VC Cliché of the Week

Bliss McCrum, the inspiration behind this weekly column, was fond of saying, "the success of a company is in inverse proportion to the number of venture capitalists on the board".

That’s a mouthful and hardly classifies as a cliche, but he used to say it all the time and I find myself muttering it from time to time as well.

Because there is some truth to it.

VCs always want board seats. And for good reason.  They want to be able to monitor the progress of the investments they have made. It’s really a critical aspect of the venture deal.  We insist on it at Union Square Ventures unless there is some really good reason why we don’t need a board seat (like a very trusted colleague already on the board).  But I’d guess that we take board seats in at least 80-90% of the investments we make.

But imagine that you do a two handed deal for your first round and get two VCs on the board.  And then you do a second round and get another VC on your board.  And then you do a third round and get a fourth VC.  All of a sudden, you’ve got four hard charging type A personalities who demand your attention and respect staring you down once a month.  It’s enough to give even the most battle hardened entrpreneur migraines.

And what if they don’t get along?  What if they are pulling you in different directions. One of them wants profitabiity now.  Another wants you to invest for growth.  A third wants to sell the company.  And a fourth wants to go public.  Managing your board becomes harder than managing your company.

These are, of course, nightmare scenarios and don’t happen nearly as much as people think they do.  But they do happen and situations like this can and do hurt small companies.
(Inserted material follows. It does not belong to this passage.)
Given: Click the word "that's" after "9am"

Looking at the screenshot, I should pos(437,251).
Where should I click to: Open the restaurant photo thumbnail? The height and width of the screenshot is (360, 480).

Another reason that the success of a company is in inverse proportion to the number of VCs on the board is that its simply a proxy for the amount of money that has been raised (and the number of rounds that have been done).  By definition if an entrepreneur can build a business on less money and less financing rounds, there is a higher liklihood of success.  How many companies that have done "J rounds" have turned into big winners?  Not many.

Venture capitalists can and do add value. Some add enormous value. But don’t think that if one is good, four are better. It doesn’t work like that.  Because the success of a company is often in inverse proportion to the number of VCs on the board.